Harvey had now been rooted in his house high in Westmount long enough for him to have grown familiar with his street. Its rhythms, its moods. Eight o’clock every morning, rain or snow, as his chauffeur backed his Mercedes out of his garage, the Jamaican Clean-Up Brigade, eyes swollen with sleep, began to lumber resentfully up the hill. One sullen, parcel-laden cleaning lady following another. And if Harvey was early starting out for the office he was bound to run into the Italian gardeners, a ferocious swarm, blasting compulsively on the horns of their pickup trucks as they swooped from house to house, ploughing the driveways clear of snow in winter and laying in beds of impatiens and petunias in summer, bellowing each to each, no matter what the hour, over the roar of their power mowers or snowblowers.

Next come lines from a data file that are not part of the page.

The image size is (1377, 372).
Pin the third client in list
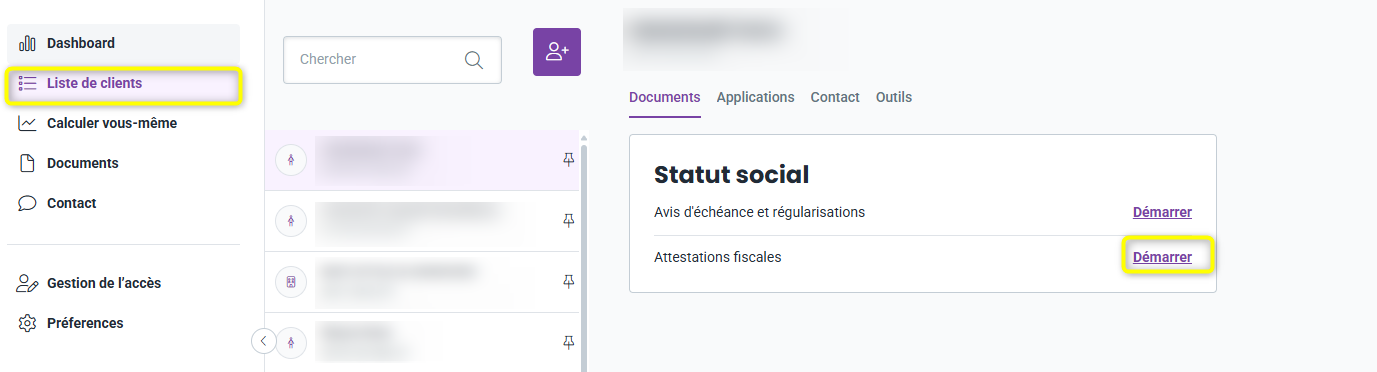click(x=569, y=282)
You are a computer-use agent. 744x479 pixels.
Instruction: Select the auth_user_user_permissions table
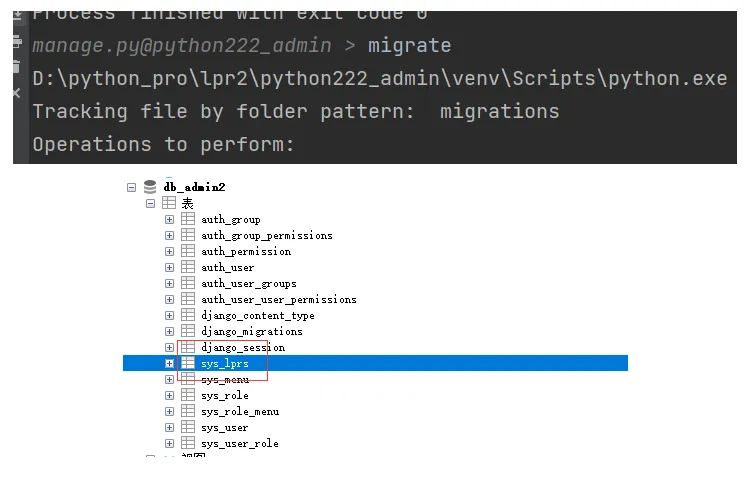[278, 299]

Further down the street was that most esteemed of Belvedere residents, Tom Clarkson, with his second wife, his surprising bride of a month, a girl called Beatrice. Tom was tall and thin, almost delicate, with sandy hair and piercing blue eyes. He had about him the manner of a man who would have been disappointed rather than angry with a maître d’ who didn’t show him to the best table. He served on symphony and museum boards because it was clearly his duty. He was also a collector: jade, nineteenth-century porcelain.
Tonight Tom Clarkson had a problem. Over the past three days Tom hadn’t returned four phone calls from Lionel Gursky’s office and now Harvey, the family’s pet cobra, was coming to the house, having been impulsively invited to the party by Beatrice. Mind you, she hadn’t had much choice in the matter. On Monday she ran into him at Dionne’s, Harvey introducing himself, explaining they were neighbours now. “I’ll bet you’re an Expo fan. Any time you want to use my box, just let me know.”

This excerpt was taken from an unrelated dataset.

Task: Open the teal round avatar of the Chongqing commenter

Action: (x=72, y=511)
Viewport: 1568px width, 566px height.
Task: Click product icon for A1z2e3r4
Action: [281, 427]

Tuesday she met Honor Parkman for drinks at the Ritz and when she called for the bill she found that it had already been paid, which baffled her until Harvey leaped up from another table and waved frantically.

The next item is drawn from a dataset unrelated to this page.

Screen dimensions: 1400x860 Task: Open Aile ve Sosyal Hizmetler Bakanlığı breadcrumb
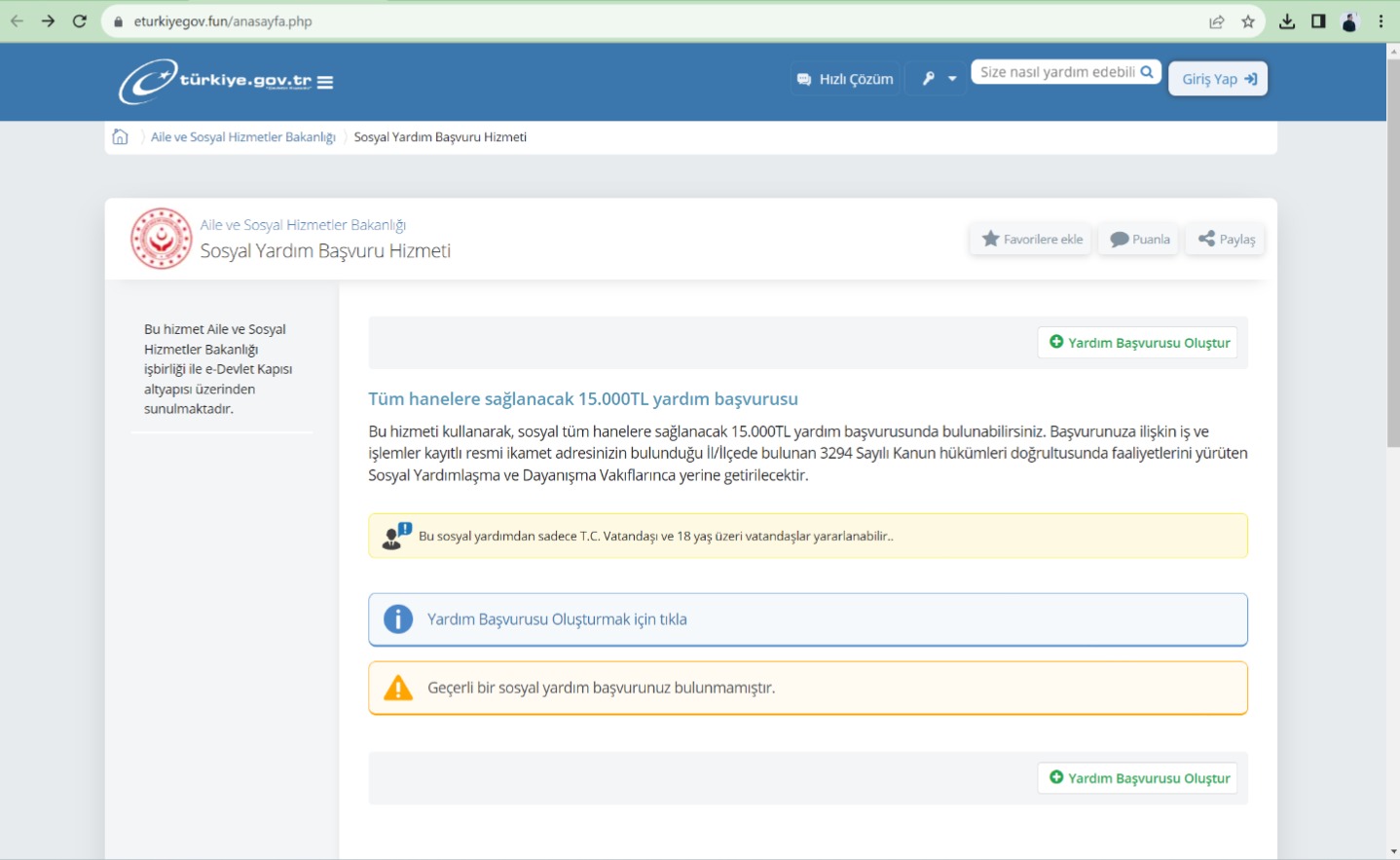(x=243, y=137)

Out to walk the corgi on Wednesday, Beatrice found Harvey lying in wait. “You’re going to have to cope with a lot of cars on Friday night. I know. We entertain a lot too. In fact, as soon as you’re settled in you and Tom simply must come to dinner.”
“Thank you.”
“Anyway I just wanted you to know you can direct as many cars as you like into our driveway. We won’t be going out Friday night, so it doesn’t matter if they block the garage entry.”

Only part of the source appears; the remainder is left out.